Лев Николаевич познакомился с нею еще студентом в Казани у начальницы Родионовского института Е. Д. Загоскиной (Молоствова была воспитанницей этого института). По дороге на Кавказ он заезжает в Казань и снова видится с Молоствовой. «Ей было 21–22 года и она была почти невестой Н. В. Тиле. Несмотря на это, она почти все мазурки танцевала со Львом Николаевичем и, видимо, интересовалась им»[12]. Встреча эта производит на Толстого большое впечатление, и мысль о любви не покидает его. Через два месяца он записывает в дневнике:
«Любовь и религия, вот два чувства чистые, высокие. Не знаю, что называют любовью. Ежели любовь то, что я про нее читал и слышал, то я ее никогда не испытывал.
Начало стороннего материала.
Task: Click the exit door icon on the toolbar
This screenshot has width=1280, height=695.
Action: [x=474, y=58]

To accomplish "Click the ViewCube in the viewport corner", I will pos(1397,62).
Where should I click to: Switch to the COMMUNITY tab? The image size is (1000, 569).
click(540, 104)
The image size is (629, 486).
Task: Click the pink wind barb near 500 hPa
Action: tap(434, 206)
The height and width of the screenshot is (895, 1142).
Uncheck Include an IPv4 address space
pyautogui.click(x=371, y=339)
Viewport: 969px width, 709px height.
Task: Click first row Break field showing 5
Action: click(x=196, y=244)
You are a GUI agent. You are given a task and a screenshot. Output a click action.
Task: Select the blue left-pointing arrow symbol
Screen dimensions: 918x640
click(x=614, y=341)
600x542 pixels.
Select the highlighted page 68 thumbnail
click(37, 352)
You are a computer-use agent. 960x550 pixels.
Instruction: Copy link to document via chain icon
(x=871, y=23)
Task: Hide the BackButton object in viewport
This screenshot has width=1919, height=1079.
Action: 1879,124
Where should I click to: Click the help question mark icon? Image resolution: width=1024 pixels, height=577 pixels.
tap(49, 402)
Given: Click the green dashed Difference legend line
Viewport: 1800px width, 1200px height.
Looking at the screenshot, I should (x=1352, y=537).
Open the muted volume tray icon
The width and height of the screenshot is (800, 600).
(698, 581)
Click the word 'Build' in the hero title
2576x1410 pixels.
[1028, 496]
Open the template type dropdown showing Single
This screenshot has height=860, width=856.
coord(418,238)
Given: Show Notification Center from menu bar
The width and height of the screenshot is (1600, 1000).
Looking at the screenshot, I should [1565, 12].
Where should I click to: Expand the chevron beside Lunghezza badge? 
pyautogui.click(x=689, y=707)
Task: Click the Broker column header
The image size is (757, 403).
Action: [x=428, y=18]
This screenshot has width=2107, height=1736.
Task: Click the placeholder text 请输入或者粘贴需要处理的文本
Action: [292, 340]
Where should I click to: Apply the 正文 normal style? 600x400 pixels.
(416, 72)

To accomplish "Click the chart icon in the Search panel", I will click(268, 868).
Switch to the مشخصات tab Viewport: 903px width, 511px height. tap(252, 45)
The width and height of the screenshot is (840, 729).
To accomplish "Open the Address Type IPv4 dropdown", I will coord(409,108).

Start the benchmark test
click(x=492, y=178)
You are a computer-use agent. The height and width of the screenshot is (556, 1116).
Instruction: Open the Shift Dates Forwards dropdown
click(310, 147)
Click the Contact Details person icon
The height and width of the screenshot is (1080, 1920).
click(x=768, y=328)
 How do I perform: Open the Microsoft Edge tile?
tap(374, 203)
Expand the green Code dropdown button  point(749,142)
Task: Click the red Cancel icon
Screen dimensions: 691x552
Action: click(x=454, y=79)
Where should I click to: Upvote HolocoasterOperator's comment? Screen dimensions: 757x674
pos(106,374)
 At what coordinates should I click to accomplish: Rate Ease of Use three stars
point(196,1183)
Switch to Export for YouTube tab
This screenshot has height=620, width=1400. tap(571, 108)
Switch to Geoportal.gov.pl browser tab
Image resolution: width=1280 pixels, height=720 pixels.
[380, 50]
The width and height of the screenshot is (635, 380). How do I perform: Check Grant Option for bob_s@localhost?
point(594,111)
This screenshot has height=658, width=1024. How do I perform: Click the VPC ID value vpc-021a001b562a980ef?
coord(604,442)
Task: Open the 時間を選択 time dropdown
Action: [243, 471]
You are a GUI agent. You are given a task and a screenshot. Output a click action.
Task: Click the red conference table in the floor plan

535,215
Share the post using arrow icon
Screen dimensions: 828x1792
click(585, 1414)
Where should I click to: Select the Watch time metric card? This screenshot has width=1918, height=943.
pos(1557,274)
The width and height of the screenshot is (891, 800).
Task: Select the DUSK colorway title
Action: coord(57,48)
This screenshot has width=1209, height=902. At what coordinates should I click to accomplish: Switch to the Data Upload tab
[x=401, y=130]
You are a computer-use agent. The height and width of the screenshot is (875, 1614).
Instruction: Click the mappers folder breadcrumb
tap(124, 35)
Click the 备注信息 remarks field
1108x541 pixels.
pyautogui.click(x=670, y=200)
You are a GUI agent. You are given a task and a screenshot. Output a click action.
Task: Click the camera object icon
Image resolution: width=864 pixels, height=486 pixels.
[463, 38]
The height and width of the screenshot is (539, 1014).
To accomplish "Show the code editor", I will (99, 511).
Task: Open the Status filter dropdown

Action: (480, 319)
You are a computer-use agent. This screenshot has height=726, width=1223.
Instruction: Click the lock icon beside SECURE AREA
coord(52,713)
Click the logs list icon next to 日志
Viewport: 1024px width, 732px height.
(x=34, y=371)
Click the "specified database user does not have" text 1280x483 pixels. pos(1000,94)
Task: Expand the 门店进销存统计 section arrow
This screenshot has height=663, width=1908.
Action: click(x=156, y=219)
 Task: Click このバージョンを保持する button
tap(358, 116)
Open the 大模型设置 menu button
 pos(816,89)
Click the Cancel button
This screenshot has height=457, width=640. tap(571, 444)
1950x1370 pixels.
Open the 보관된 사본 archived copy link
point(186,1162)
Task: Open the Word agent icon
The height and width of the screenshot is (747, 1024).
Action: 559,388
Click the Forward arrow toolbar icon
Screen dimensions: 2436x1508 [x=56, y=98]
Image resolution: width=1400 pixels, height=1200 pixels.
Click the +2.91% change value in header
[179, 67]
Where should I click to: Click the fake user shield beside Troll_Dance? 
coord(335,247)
Я видал прежде Зинаиду институточкой, она мне нравилась, но я мало знал ее (фу, какая грубая вещь слово, как площадно, глупо выходят переданные чувства). Я жил в Казани неделю. Ежели бы у меня спросили, зачем я жил в Казани, что мне было так приятно? Отчего я был так счастлив? Я не сказал бы, что это потому, что я влюблен. Я не знал этого. Мне кажется, что это-то незнание и есть главная черта любви и составляет всю прелесть ее. Как морально легко мне было в это время! Я не чувствовал этой тяжести всех мелочных страстей, которая портит все наслаждения жизни. Я ни слова не сказал ей о любви, но я так уверен, что она знает мои чувства, что ежели она меня любит, то я приписываю это только тому, что она меня поняла. Все порывы души чисты, возвышенны в своем начале. Действительность уничтожает невинность и прелесть всех порывов.
Мои отношения с Зинаидой остались на ступени чистого стремления двух душ друг к другу.
– Но, может быть, ты сомневаешься, что я тебя люблю, Зинаида? Прости меня, ежели это так, я виновен, одним словом мог бы и тебя уверить.
«Неужели никогда я не увижу ее? Неужели узнаю когда-нибудь, что она вышла замуж за какого-нибудь Бекетова? Или, что еще жалче, увижу ее в чепце, веселенькой и с тем же умным, открытым, веселым и влюбленным глазом? Я не оставлю своих планов, чтобы ехать жениться на ней, я недовольно убежден, что она может составить мое счастие, но все-таки я влюблен.